En el mes del orgullo, Platanomelón se pronuncia por algo más duradero: reivindicar el derecho al placer
Más allá del arcoíris: Platanomelón y la conversación que pone el placer donde siempre debió estar
Durante junio, las calles se llenan de color, las redes cambian de estética y las conversaciones sobre identidad y diversidad toman más espacio. Pero entre campañas, hashtags y banderas, hay un tema que durante mucho tiempo quedó sentado en la esquina incómoda de la mesa: el placer.
Y no hablamos únicamente de sexualidad. Hablamos de bienestar, de autoestima, de sentirse libre dentro del propio cuerpo y de vivir la autenticidad sin pedir permiso. Porque si algo ha cambiado en los últimos años es que las nuevas conversaciones ya no giran únicamente alrededor de quién eres, sino también de cómo quieres sentirte y de la posibilidad de hacerlo sin culpa.
La conversación que durante años estuvo en pausa
Además, durante mucho tiempo el placer vivió rodeado de silencios extraños y reglas invisibles. Había ideas sobre cómo debía verse una relación, cómo debía sentirse el deseo o incluso quién tenía permitido hablar de ciertos temas. Todo lo demás parecía quedar fuera del guion.

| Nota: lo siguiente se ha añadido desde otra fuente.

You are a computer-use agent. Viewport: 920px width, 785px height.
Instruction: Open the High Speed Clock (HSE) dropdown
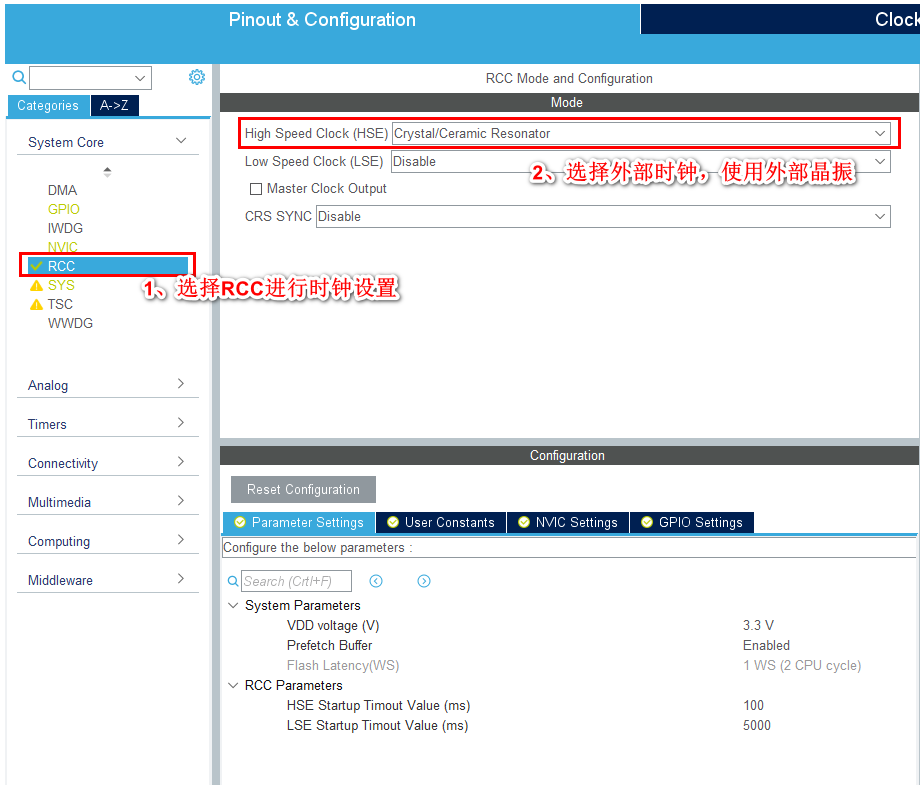pyautogui.click(x=878, y=133)
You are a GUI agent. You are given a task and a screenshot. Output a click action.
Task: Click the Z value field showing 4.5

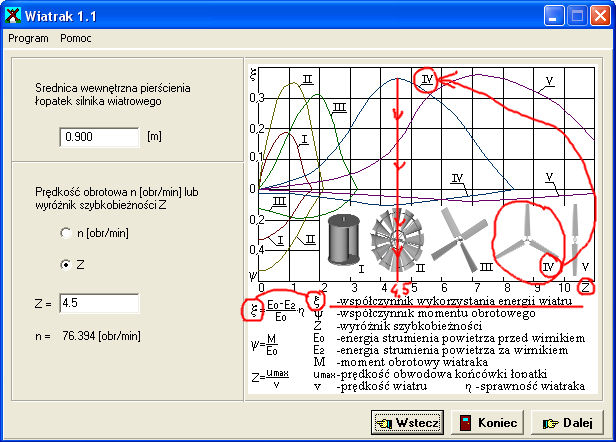98,302
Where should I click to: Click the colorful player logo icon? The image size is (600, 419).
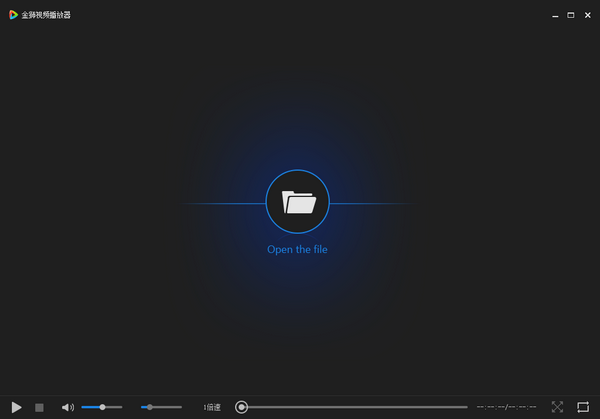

Hoy el panorama empieza a moverse hacia otro lugar. El derecho al placer deja de entenderse como algo limitado y empieza a verse como una parte natural del bienestar y del autocuidado. Una conversación que abre espacio a experiencias distintas, identidades diversas y maneras diferentes de construir vínculos.
En realidad, el placer también entra dentro de esa ecuación. Porque sentirse bien no solo ocurre en una rutina estética o en un día libre; también aparece cuando existe una relación más amable con el propio cuerpo y con la manera en la que vivimos nuestra intimidad.
Especialmente para personas que históricamente han enfrentado prejuicios o rechazo, hablar de bienestar y disfrute deja de ser algo superficial y se convierte en una conversación necesaria.
derecho al placer: consentimiento, libertad y cero espacio para prejuicios
Ahora bien, existe algo que atraviesa cualquier conversación sobre bienestar y relaciones: el consentimiento. Y aunque parece una palabra que escuchamos cada vez más, sigue siendo uno de los elementos más importantes para construir experiencias seguras y libres.
Además, hablar de consentimiento también es hablar de autonomía. De la posibilidad de establecer límites, comunicar deseos y tomar decisiones propias sin presión externa. Porque la libertad no se trata únicamente de poder elegir, sino de sentir que puedes hacerlo sin miedo al juicio de alguien más.
Y junto a eso aparece otro reto igual de importante: dejar atrás las ideas prefabricadas que durante años intentaron decirnos cómo vivir nuestra identidad, nuestros vínculos y nuestros deseos.
derecho al placer: vivir sin pedir permiso
En realidad, reivindicar el placer va mucho más allá de una conversación sobre sexualidad. Tiene que ver con bienestar, autenticidad y la capacidad de habitar nuestra vida desde un lugar mucho más honesto.
Platanomelón apuesta por abrir ese espacio durante el mes del orgullo y durante el resto del año: uno donde el respeto, la inclusión y la posibilidad de explorar quién eres puedan convivir sin prejuicios ni etiquetas rígidas.
Al final, quizá la verdadera libertad no está en encajar en algo específico, sino en dejar de sentir que tienes que hacerlo. Porque cuando el placer deja de estar condicionado por expectativas ajenas, deja de ser un privilegio y empieza a convertirse en algo que siempre debió ser: un derecho.